Skip to content

High Performance Boot Packages

I've been working on improving the performance of haddock, which must depend only on boot packages, since GHC itself depends on it.

I noticed that the JSON representation in haddock is extremely inefficient, so I tried replacing it with aeson. Parsing the existing interface JSON files and generating the new JSON index improved time by 76% and allocations by 90%. The whole program runtime improved by 14% and used 40% less total memory.

But we can't bring aeson in - it has far too many dependencies as-is. I determined that the majority of the performance improvement was from the optimized attoparsec parser. attoparsec has minimal dependencies, and only scientific would need to be accounted for.

I was also surprised to find that there isn't a Vector type in the boot packages. Seq is close, but has a lot of overhead. Array doesn't have a Semigroup and can't reasonably work for many things. There isn't a type for streaming a la pipes or conduit.

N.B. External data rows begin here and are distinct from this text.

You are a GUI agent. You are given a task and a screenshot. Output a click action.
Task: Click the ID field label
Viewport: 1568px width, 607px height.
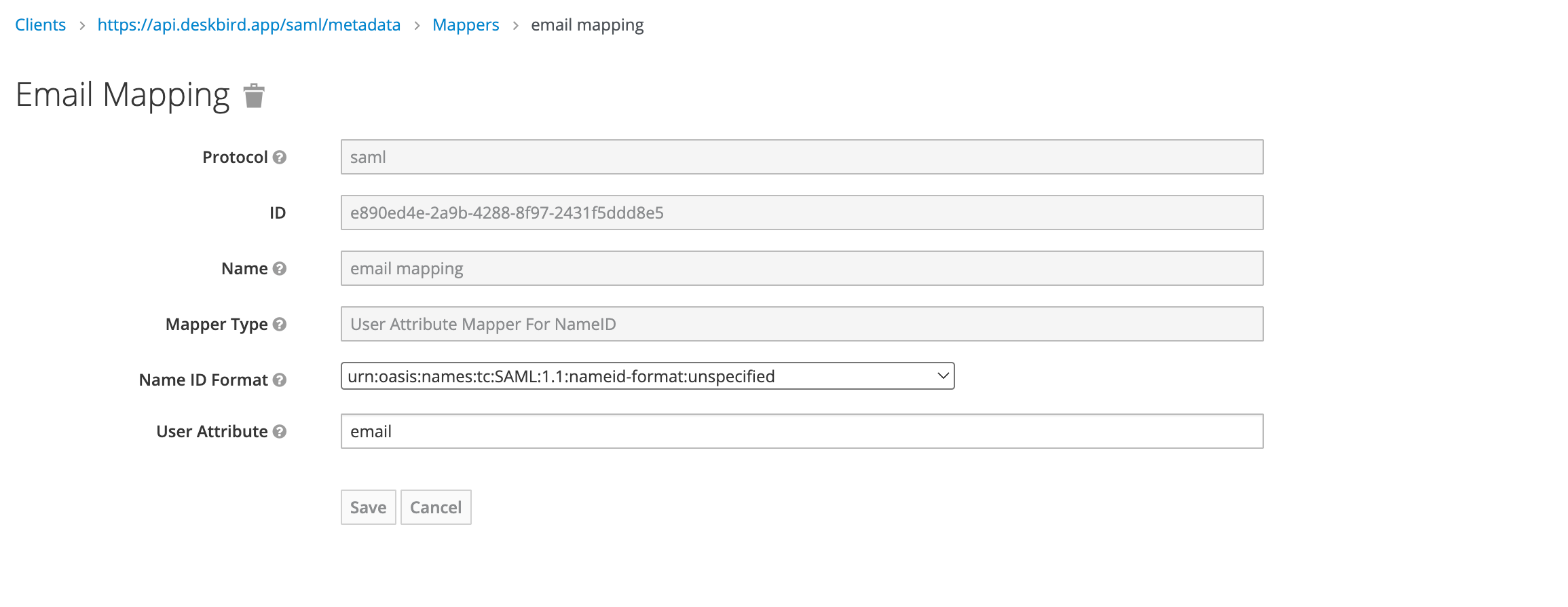pos(278,213)
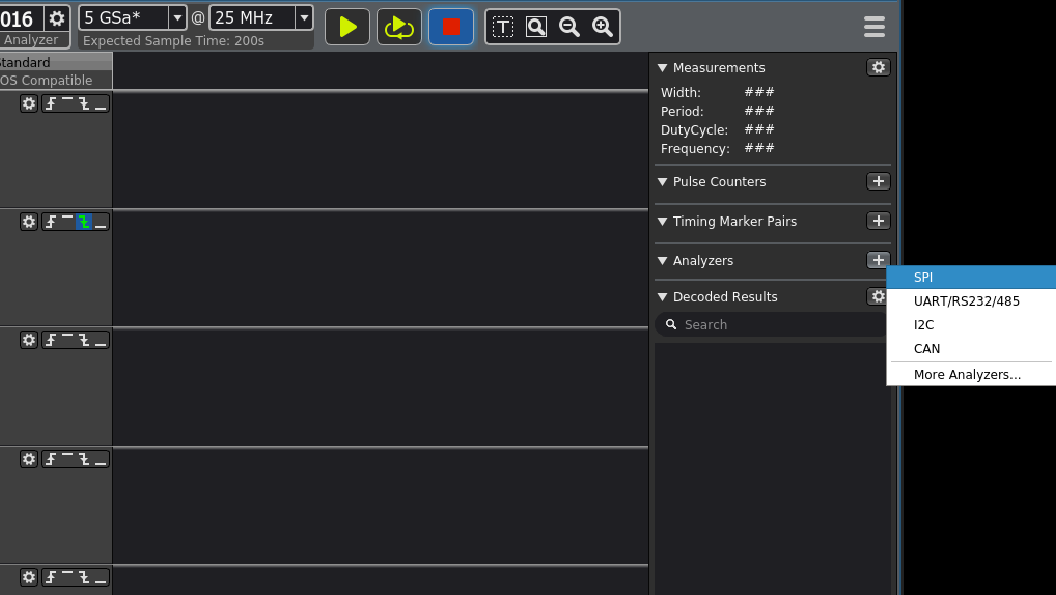Open the hamburger options menu
Screen dimensions: 1056x595
[874, 27]
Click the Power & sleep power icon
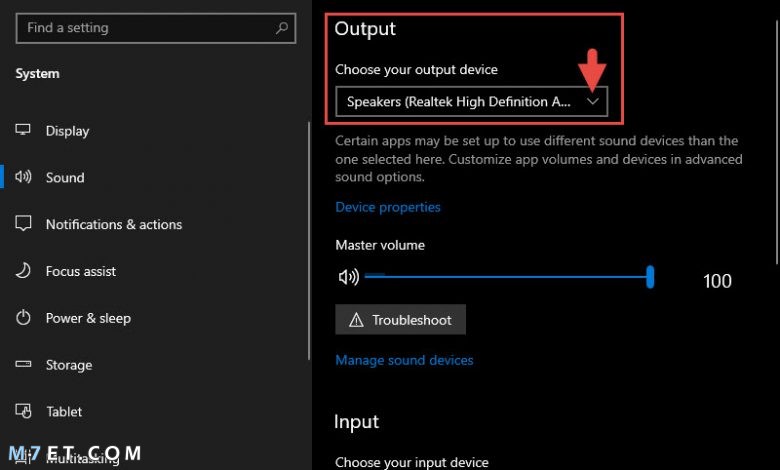The width and height of the screenshot is (780, 470). (x=23, y=317)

I feel like having fast data structures like these available to GHC and boot packages would help a lot for making Haskell faster overall. I'm curious if there's any work that can be done to start incorporating some of these packages in, or to start splitting those packages up into boot-ready variants.

I also remember feeling pretty confused about the boot library situation generally - is there documentation on what the boot packages are? what the factors and requirements are for including a boot package?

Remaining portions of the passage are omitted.